Soal A: Dalam teks tentang partikel nano dalam fluida cair, berapa peningkatan konduktivitas termal yang diperoleh Eastman dkk. dengan menambahkan 0.3% partikel Cu pada ethylene glycol?
Soal B: Tuliskan ulang bagian teks tentang partikel nano dalam fluida cair, mulai dari "Beberapa penelitian telah" dan berakhir pada "sehingga terjadi penggumpalan.".
Soal C: Lanjutkan teks tentang partikel nano dalam fluida cair setelah kalimat terakhirnya.

Beberapa penelitian telah dilakukan oleh para peneliti seperti studi mengenai implikasi
hidrodinamik dan perpindahan kalor dari slurry yang
dilakukan oleh Ahuja [3] dan Liu et.al [4]. Akan tetapi
dari penelitian tersebut,
slurry memiliki
permasalahan yakni terjadinya penyumbatan, adanya fouling (pengotoran) dan
adanya erosi pada komponen alat uji karena
adanya sifat abrasif partikel
serta terjadinya penurunan tekanan aliran.
Permasalahan diatas dikarenakan ukuran
partikel solid yang tersuspensi terlalu
besar sehingga terjadi penggumpalan.
Perkembangan teknologi
material telah mampu memproduksi partikel
dalam ukuran nanometer sehingga
diharapkan partikel yang dicampurkan dalam
fluida cair akan tersuspensi lebih
baik,
seperti dilakukan oleh
Choi
[5]
yang mencampurkan partikel CuO dan Al2O3 dalam ukuran
nanometer dengan
fluida cair diantaranya air dan ethylene. Dari hasil
penelitian
diperoleh
peningkatan
perpindahan kalor konduksinya sebesar 20%. Lalu Eastman, et.al [6] menyatakan dari hasil
penelitiannya diperoleh peningkatan sebesar
40%
pada
termal
konduktivitasnya hanya dengan
menambahkan 0.3% partikel Cu pada ethylene glycol.

Materi yang disediakan:
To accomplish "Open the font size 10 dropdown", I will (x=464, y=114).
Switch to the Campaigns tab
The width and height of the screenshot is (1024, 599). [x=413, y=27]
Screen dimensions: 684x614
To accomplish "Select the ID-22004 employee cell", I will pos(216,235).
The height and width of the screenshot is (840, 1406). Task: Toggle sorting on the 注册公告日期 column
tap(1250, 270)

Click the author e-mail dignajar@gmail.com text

Jawaban yang diharapkan A: Sebesar 40%.

Jawaban yang diharapkan B:
Beberapa penelitian telah dilakukan oleh para peneliti seperti studi mengenai implikasi
hidrodinamik dan perpindahan kalor dari slurry yang
dilakukan oleh Ahuja [3] dan Liu et.al [4]. Akan tetapi
dari penelitian tersebut,
slurry memiliki
permasalahan yakni terjadinya penyumbatan, adanya fouling (pengotoran) dan
adanya erosi pada komponen alat uji karena
adanya sifat abrasif partikel
serta terjadinya penurunan tekanan aliran.
Permasalahan diatas dikarenakan ukuran
partikel solid yang tersuspensi terlalu
besar sehingga terjadi penggumpalan.

Jawaban yang diharapkan C:
Penelitian terhadap pengukuran termal konduktivitas dari nanofluida juga dilakukan oleh Lee, et.al [7] dengan menggunakan metode hotwire dihasilkan peningkatan
termal konduktivitas nanofluida sebesar
1%
-
10%
dengan penambahan 1% - 4% partikel
CuO dan Al2O3 dari volume campuran. Das, et.al
[8] menyatakan melalui penelitiannya bahwa nanofluida dengan campuran partikel Al2O3 memiliki
termal konduktivitas lebih tinggi
20%
dibandingkan
hanya menggunakan fluida dasar saja. Ini juga diprediksikan oleh Putra [9] dan
diperkuat dengan penelitian lanjutannya [10] yang menunjukkan
peningkatan
koefisien perpindahan kalor
sebesar 6% - 8% pada konsentrasi 1% - 4% dengan
range temperatur 40ºC – 60ºC.
Tujuan Penelitian
Mengingat penelitian ini mengkaji potensi nanofluida pada peningkatan
perpindahan kalor,
kemudian diharapkan diaplikasikan di bidang
industri. Pada proses konveksi ini dilakukan variasi konsentrasi volume partikel yang
dicampurkan 1% dan 4% serta variasi
laju
aliran
pendingin.
Adapun
tujuan
penelitian ini meliputi
pengukuran koefisien perpindahan kalor dari nanofluida dan membandingkan koefisien perpindahan kalor yang diperoleh dengan fluida
dasarnya dalam hal
ini
air
dan
mendapatkan
korelasi empiris koefisien perpindahan kalor fluida air dan nanofluida.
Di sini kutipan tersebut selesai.